Saturday, February 16, 2013

Fighting Back Against Citrus Greening

As with most crops, nasty diseases take their toll in production. We have here a key problem with orange production and learn to what extent it is possible to continuing the harvest of affected trees. Pretty well it turns out although production itself is curtailed. At some point the tree itself will still come out early.

This impacts the citrus trade and will be a problem for years to come. The result will be an underlying taste of bitterness in processed orange juice. That may have to be neutralized if it can be. If I recall correctly it has been done in other cases.

Perhaps there is an opportunity for resistant varieties and farm based processing for a high quality product. We know the market will pay for top end quality that can be farm labeled.

Fighting Back Against Citrus Greening

by Dennis O'Brien for USDA News

Fort Pierce FL (SPX) Feb 04, 2013

Oranges from trees infected with Huanglongbing (citrus greening) can be used for orange juice as long as they are mixed with other oranges, according to new ARS research.

U.S. Department of Agriculture (USDA) scientists in Fort Pierce, Fla. are helping citrus growers and juice processors address the threat posed by Huanglongbing (HLB), a disease that is costing the citrus industry millions of dollars each year.

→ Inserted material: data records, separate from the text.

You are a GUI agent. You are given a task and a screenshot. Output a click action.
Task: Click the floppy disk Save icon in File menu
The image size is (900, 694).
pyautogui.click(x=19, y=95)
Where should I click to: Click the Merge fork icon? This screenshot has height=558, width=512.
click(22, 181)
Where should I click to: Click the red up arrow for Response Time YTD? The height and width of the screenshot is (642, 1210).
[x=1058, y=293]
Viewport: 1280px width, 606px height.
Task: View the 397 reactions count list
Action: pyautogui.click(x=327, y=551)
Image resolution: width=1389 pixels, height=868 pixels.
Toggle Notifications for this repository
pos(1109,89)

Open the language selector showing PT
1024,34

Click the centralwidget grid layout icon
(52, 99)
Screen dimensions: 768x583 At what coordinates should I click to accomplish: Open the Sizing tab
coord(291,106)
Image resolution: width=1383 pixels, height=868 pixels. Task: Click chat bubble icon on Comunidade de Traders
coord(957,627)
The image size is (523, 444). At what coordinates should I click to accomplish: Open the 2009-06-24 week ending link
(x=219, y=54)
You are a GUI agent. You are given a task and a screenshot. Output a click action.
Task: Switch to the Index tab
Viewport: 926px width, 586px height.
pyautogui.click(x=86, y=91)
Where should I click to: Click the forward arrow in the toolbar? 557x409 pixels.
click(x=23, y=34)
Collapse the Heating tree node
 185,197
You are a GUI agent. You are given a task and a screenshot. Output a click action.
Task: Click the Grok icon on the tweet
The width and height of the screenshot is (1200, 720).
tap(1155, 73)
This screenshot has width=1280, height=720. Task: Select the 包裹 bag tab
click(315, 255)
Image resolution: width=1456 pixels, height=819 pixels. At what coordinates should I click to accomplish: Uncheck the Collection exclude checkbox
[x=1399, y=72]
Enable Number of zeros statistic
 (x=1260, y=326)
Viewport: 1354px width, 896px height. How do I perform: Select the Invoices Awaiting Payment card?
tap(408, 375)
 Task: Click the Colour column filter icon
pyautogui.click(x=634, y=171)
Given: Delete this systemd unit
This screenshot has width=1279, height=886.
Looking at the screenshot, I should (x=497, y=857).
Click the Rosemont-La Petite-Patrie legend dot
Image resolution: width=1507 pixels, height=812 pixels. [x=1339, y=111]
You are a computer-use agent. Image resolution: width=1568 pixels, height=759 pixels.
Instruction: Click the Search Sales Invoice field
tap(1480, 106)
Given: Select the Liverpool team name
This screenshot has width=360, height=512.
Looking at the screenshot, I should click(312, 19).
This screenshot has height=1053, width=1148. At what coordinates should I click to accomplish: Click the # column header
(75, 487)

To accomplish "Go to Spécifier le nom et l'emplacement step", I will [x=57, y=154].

Citrus trees infected with HLB, also called citrus greening, usually die within five to 10 years. Fruit on infected trees often falls to the ground before harvest, and fruit that remains on trees may become misshapen and sometimes only partially ripen.

Supervisory horticulturalist Elizabeth Baldwin with USDA's Agricultural Research Service (ARS) in Fort Pierce is investigating the effects of HLB on the taste of orange juice produced from diseased trees. Her goal is to provide help while a permanent solution is found.

She and her colleagues at the agency's U.S. Horticultural Research Laboratory evaluated fruit with or without HLB symptoms-produced over two growing seasons-for a number of fruit and juice characteristics.

They compared Midsweet, Hamlin, and Valencia oranges, the three principal varieties harvested for processing, and used gas and liquid chromatography to analyze juice compounds.

They found that orange juice from the fruit with HLB symptoms was often higher in limonin and nomilin, compounds that can give the juice a bitter taste, but that the compounds were generally below levels that could be detected by human taste panels. Their results were published in the Journal of Agricultural and Food Chemistry.

In another study, they investigated how HLB infection affects juice quality in the same three varieties of orange with respect to cultivar, maturity, and processing methods.

The results showed tremendous variability, depending on the harvest date and variety of orange. In general, the researchers found more of a problem with off-flavored juice from diseased Hamlin orange trees than with diseased trees of the Valencia and Midsweet varieties.

But the researchers concluded that using some fruit that has HLB symptoms would not cause problems in commercial operations as long as fruit with and without symptoms, harvested from several varieties, locations, and seasons, was mixed together. Those results were published in the Journal of Food Science.